The profiling and coverage information can be presented in SPIDER, using the Profile and Coverage views available from the SICStus menu.

The following steps should be taken to collect and present the profiling and source code coverage information.

  1. Compile, or consult, your code with source info enabled. Source info is enabled by default when running SICStus in SPIDER. Source info can be enabled with set_prolog_flag(source_info, on) and disabled with set_prolog_flag(source_info, off).
  2. Run your code with profiling enabled. It may be a good idea to turn off profiling when uninteresting code is run. A typical way to profile a goal bench(10) would be to use set_prolog_flag(profiling, on), bench(10), set_prolog_flag(profiling, off).
  3. Open the Profile view, or the Code Coverage view, from the SICStus menu. You can move these views around if you want to see them both and prevent them from obscuring the Prolog top level.

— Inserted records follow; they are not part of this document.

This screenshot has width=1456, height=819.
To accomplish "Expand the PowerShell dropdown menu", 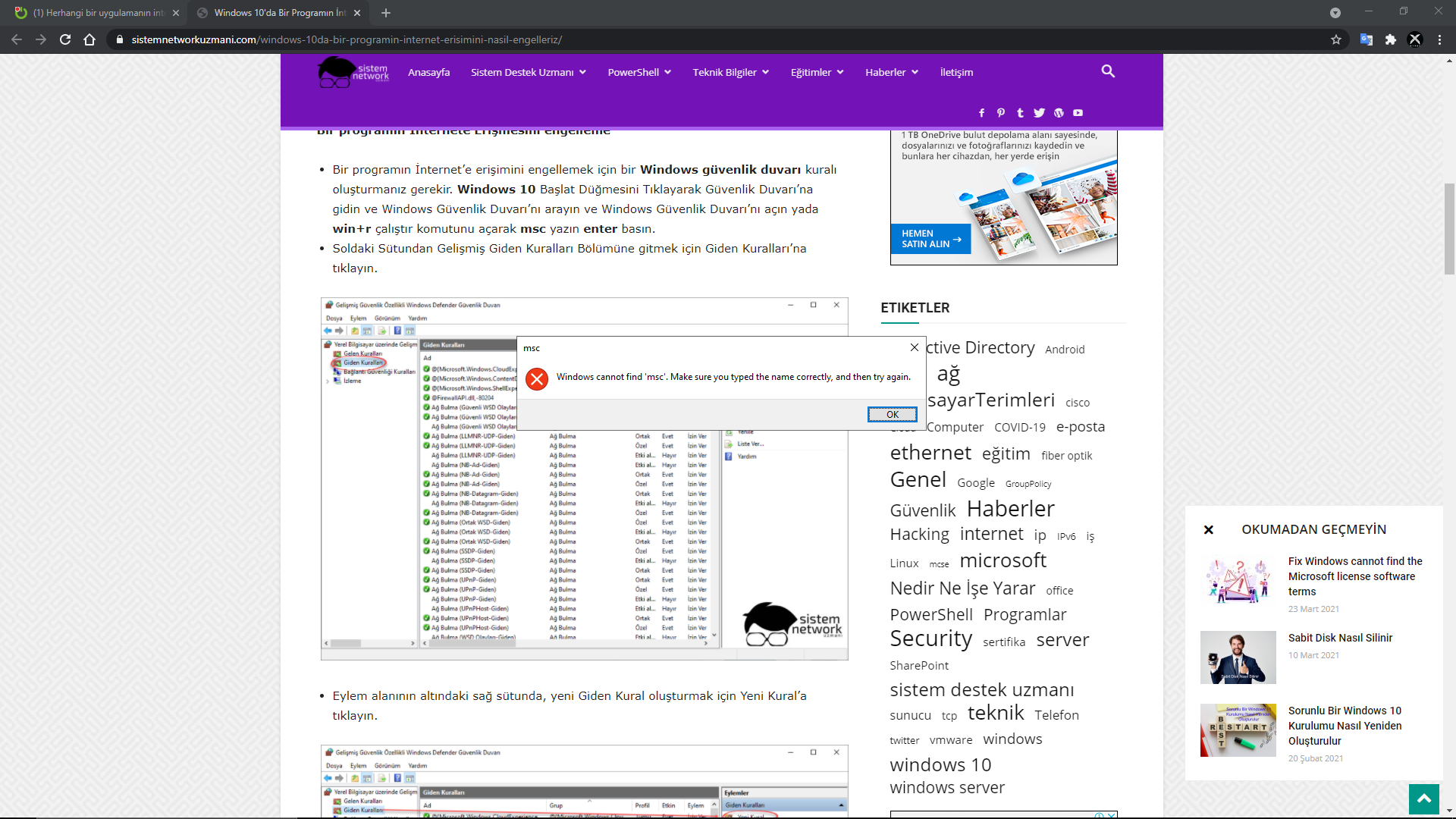I will (639, 72).
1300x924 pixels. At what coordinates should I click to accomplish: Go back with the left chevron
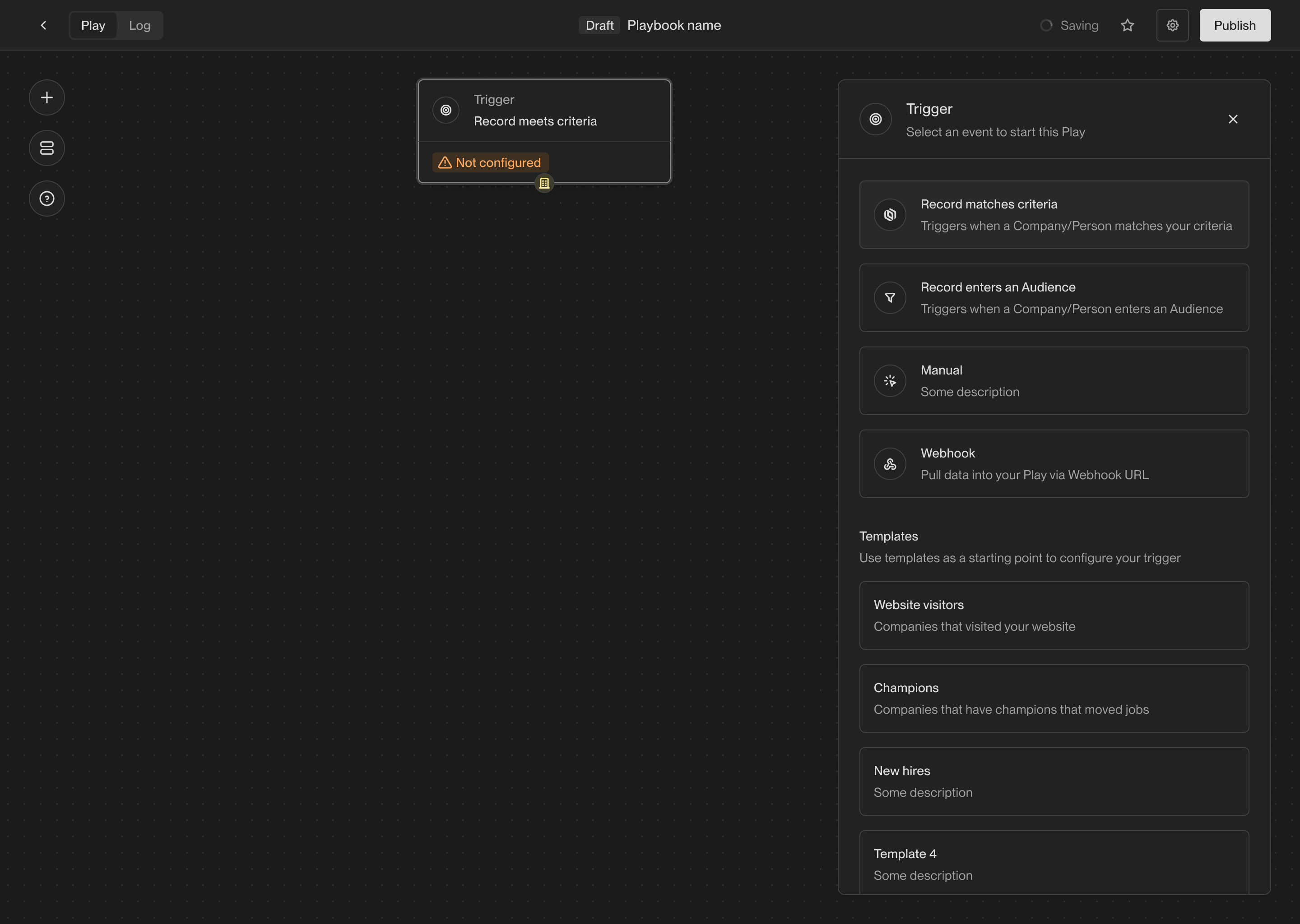point(43,26)
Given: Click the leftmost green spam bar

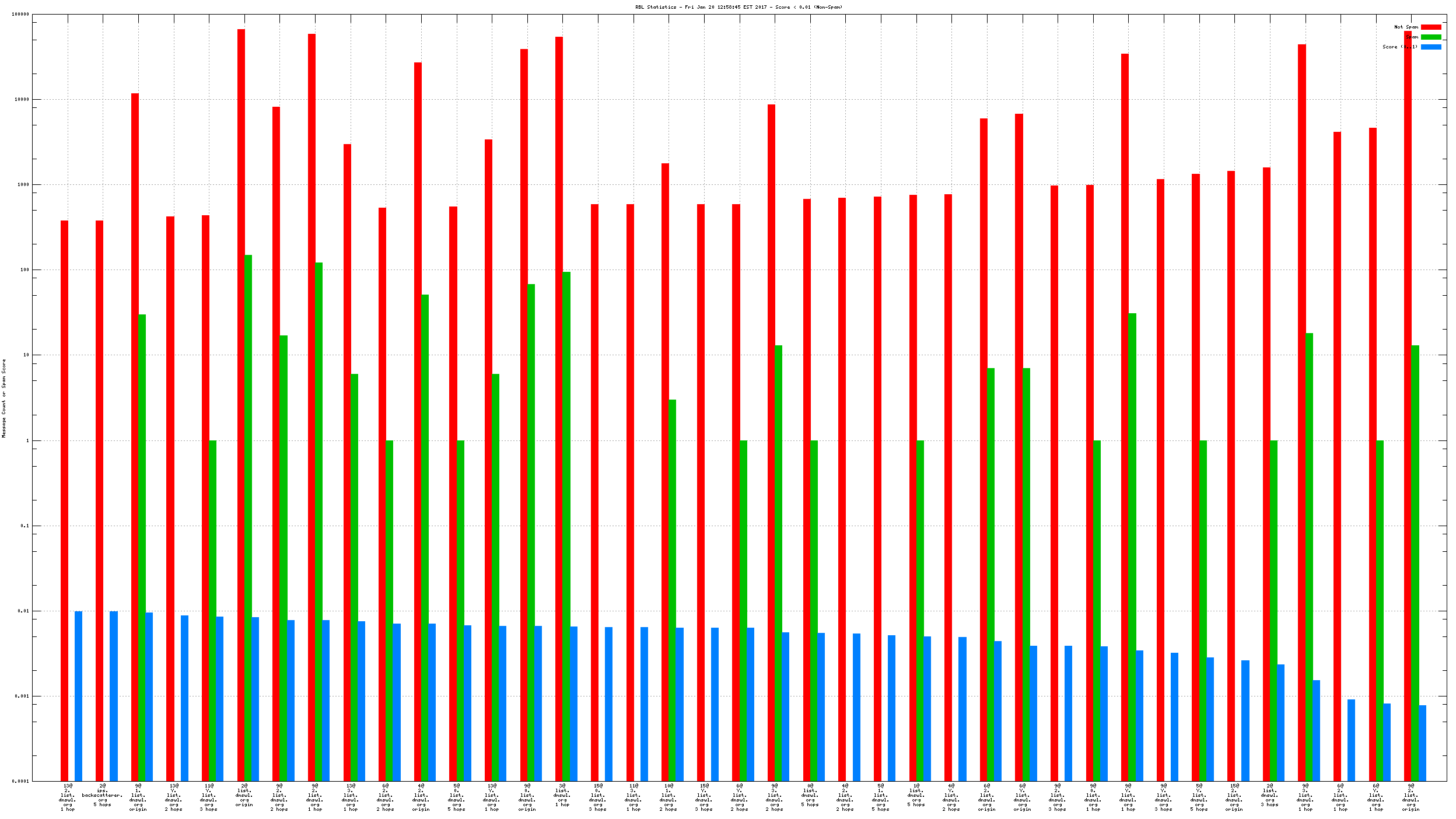Looking at the screenshot, I should pyautogui.click(x=142, y=547).
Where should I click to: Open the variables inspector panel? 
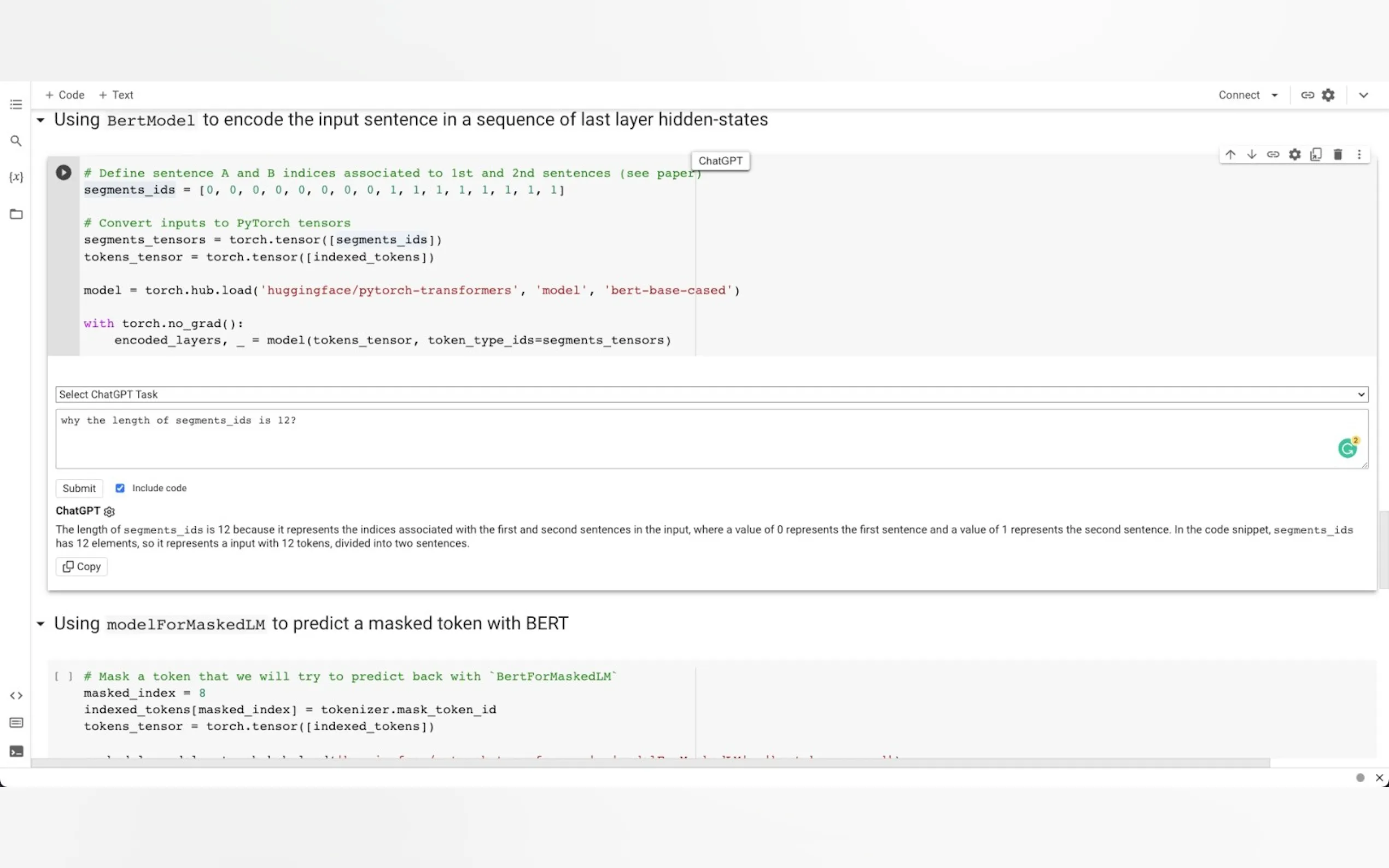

    You can refresh the views, using the refresh button, if you want them to present new profile/coverage information. It is also possible to export the data and to import previously saved profiling information.

The Profile view offers ways to focus on the more interesting parts of the profile

  • Scope (available from the view menu). By default, only non-SICStus code ("My Code Only") is shown.
  • A determinacy filter, in the form of a slider. It will try to focus on the causes of unwanted non-determinism. Moving the slider farther to the right will more aggressively filter away predicates while trying to retain the true causes of unwanted non-determinism.

    The determinacy filtering uses various, undocumented, heuristics. One way to declare that a predicate foo/1 is expected to exit non-determinately is to add a directive :- foo/1 is nondet. in the same file as foo/1.